Ketertarikan Sriharyati di dunia kedokteran berasal dari dorongan orang tua dan pengalaman penyuluhan mahasiswa Kedokteran di sekolahnya. Berkat ijazah SPK-nya, ia dapat mengikuti seleksi Sistem Penerimaan Mahasiswa Baru (SPMB) dan berhasil lulus di Fakultas Kedokteran (FK) Universitas Hasanuddin (Unhas).
“Sebenarnya saya ingin lanjut profesi bidan, namun orang tua saya adalah tipe yang selalu mendorong saya untuk mencoba hal baru. Lalu, saya mencoba untuk masuk di FK Unhas,” terangnya, Rabu (16/04).
Setelah menyelesaikan pendidikan sarjana dan profesinya, Sriharyati sempat menjalani program magang di Siwa, Kabupaten Wajo. Ia kemudian bekerja sebagai dokter umum di beberapa klinik, termasuk Kimia Farma. Namun dalam kesehariannya, ada satu bidang yang secara perlahan menarik perhatiannya, yakni medis estetika.
“Estetika itu berbeda. Di situ bukan hanya soal kesehatan, tapi juga kepercayaan diri, penampilan, dan seni,” ungkapnya.

▬▬▬

◆ Tugas 1 ◆
Ringkas paragraf teks sumber yang diawali "Setelah menyelesaikan pendidikan sarjana" menjadi daftar berpoin tanpa menghilangkan fakta utamanya.
◆ Tugas 2 ◆
Menurut teks sumber, di fakultas dan universitas mana Sriharyati berhasil lulus seleksi SPMB?
◆ Tugas 3 ◆
Salin bagian teks sumber mulai dari "Ketertarikan Sriharyati di" hingga "Universitas Hasanuddin (Unhas)." tanpa mengubah apa pun.

[Data yang dikumpulkan]

▬▬▬

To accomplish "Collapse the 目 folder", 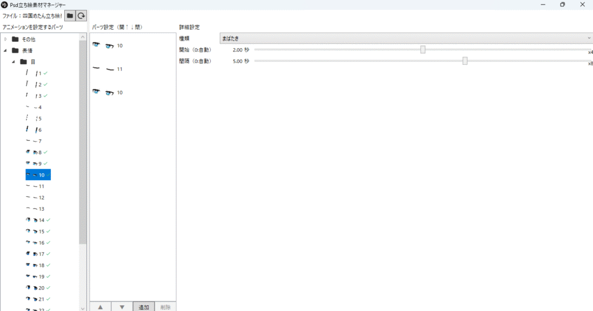I will pyautogui.click(x=13, y=62).
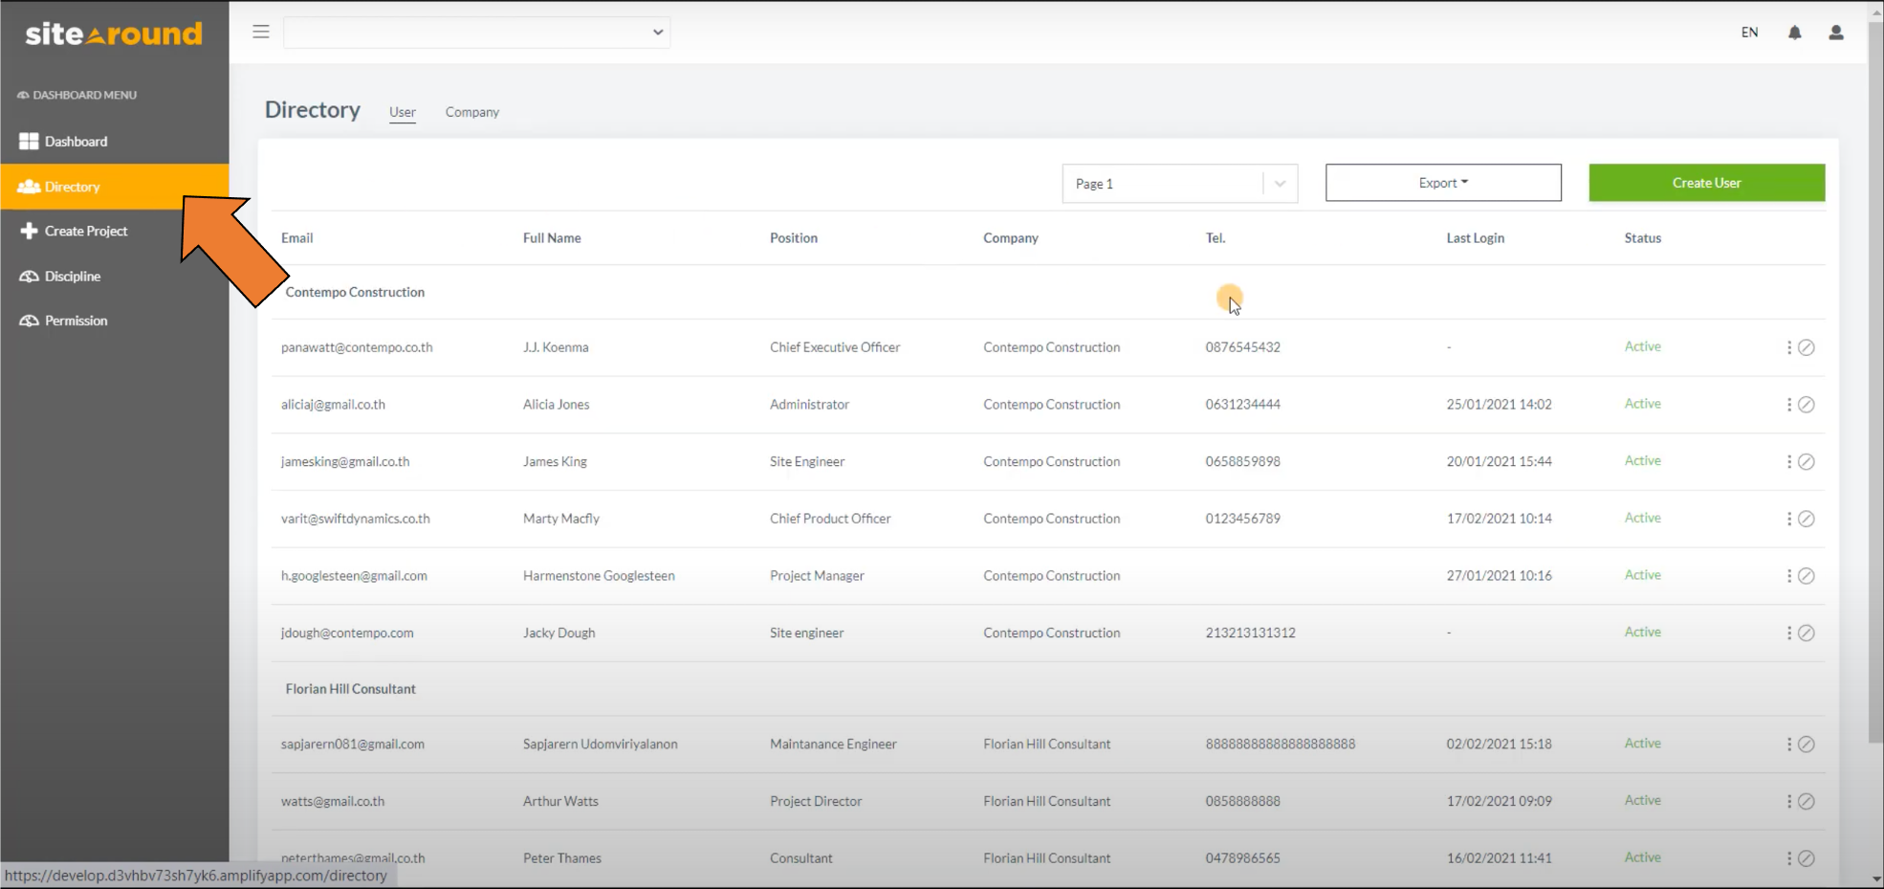This screenshot has height=889, width=1884.
Task: Change language via EN link
Action: coord(1748,33)
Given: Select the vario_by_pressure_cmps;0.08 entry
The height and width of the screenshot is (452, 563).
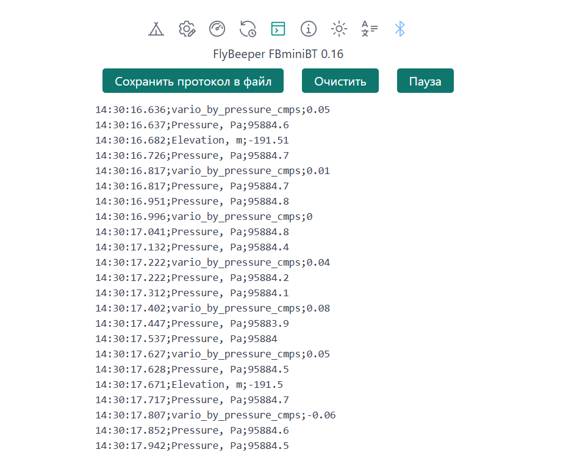Looking at the screenshot, I should tap(212, 308).
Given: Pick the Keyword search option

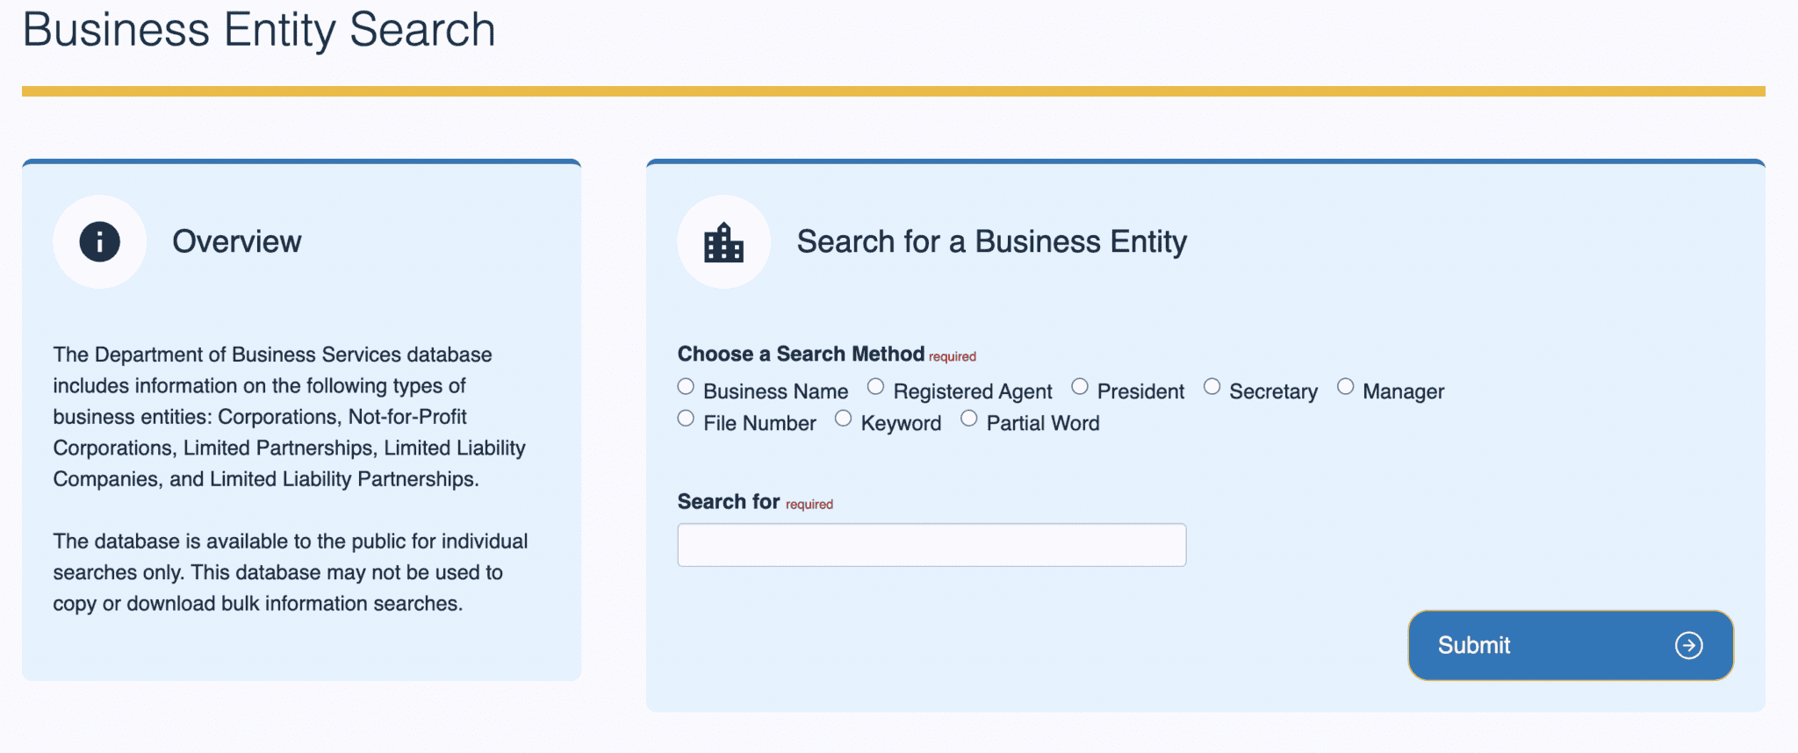Looking at the screenshot, I should pyautogui.click(x=843, y=419).
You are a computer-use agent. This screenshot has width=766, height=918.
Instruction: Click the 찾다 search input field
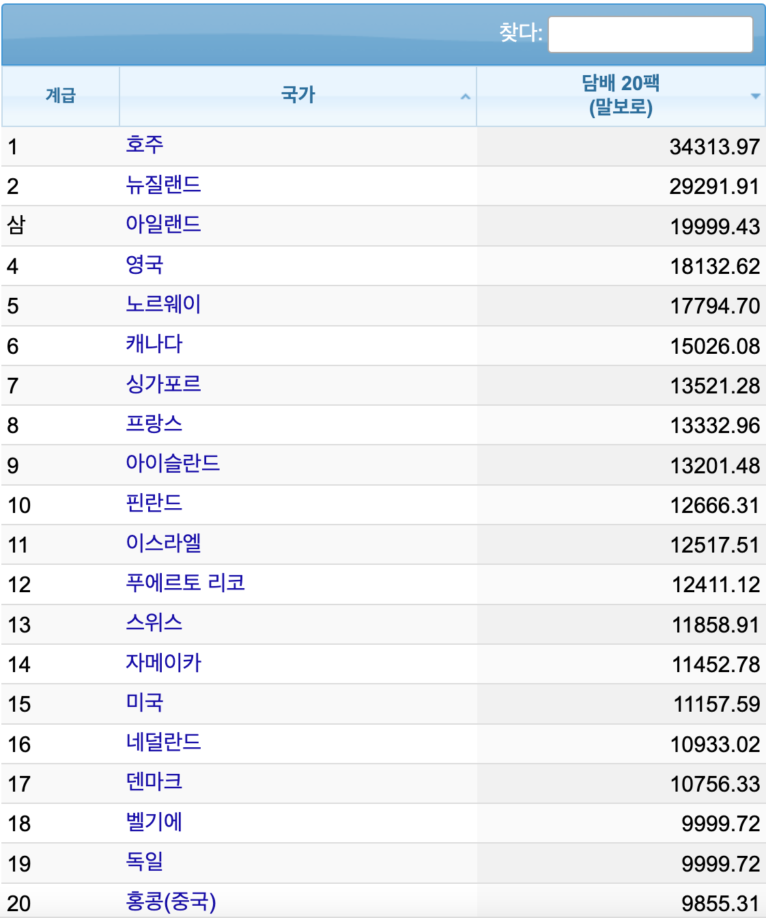point(651,34)

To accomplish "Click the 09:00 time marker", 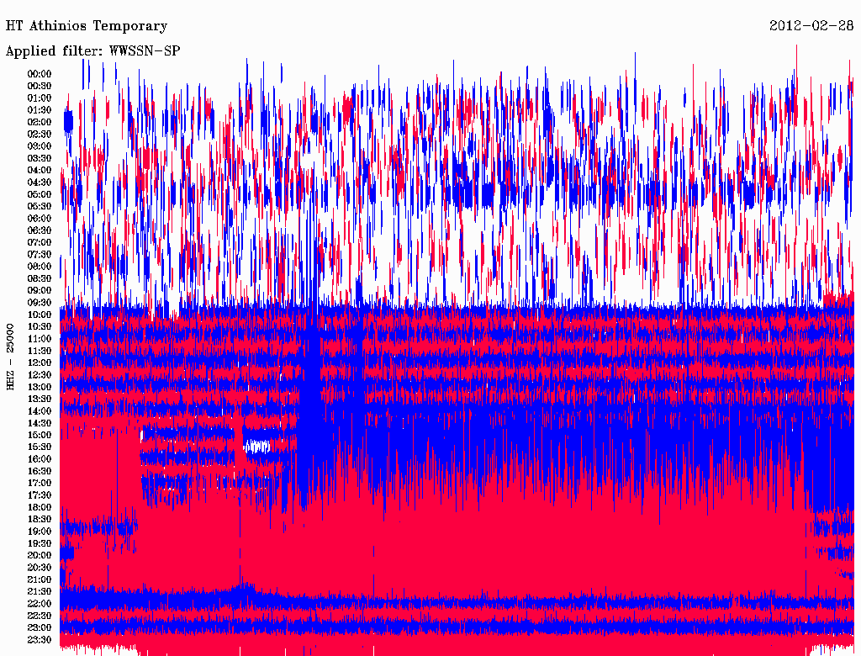I will click(x=40, y=290).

▬▬▬

◆ Jawaban 1 ◆
- Setelah lulus sarjana dan profesi, Sriharyati magang di Siwa, Kabupaten Wajo.
- Ia lalu bekerja sebagai dokter umum di beberapa klinik, termasuk Kimia Farma.
- Perlahan, perhatiannya tertarik pada medis estetika.

◆ Jawaban 2 ◆
Di Fakultas Kedokteran (FK) Universitas Hasanuddin (Unhas).

◆ Jawaban 3 ◆
Ketertarikan Sriharyati di dunia kedokteran berasal dari dorongan orang tua dan pengalaman penyuluhan mahasiswa Kedokteran di sekolahnya. Berkat ijazah SPK-nya, ia dapat mengikuti seleksi Sistem Penerimaan Mahasiswa Baru (SPMB) dan berhasil lulus di Fakultas Kedokteran (FK) Universitas Hasanuddin (Unhas).